Data excerpts
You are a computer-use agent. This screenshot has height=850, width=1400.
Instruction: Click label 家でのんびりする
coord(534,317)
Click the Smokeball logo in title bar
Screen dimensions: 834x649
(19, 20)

_Assigned task_
Down to the last character, restate every record.

_Solution_
You are a computer-use agent. This screenshot has height=850, width=1400.
Instruction: Click label 家でのんびりする
coord(534,317)
Click the Smokeball logo in title bar
Screen dimensions: 834x649
(19, 20)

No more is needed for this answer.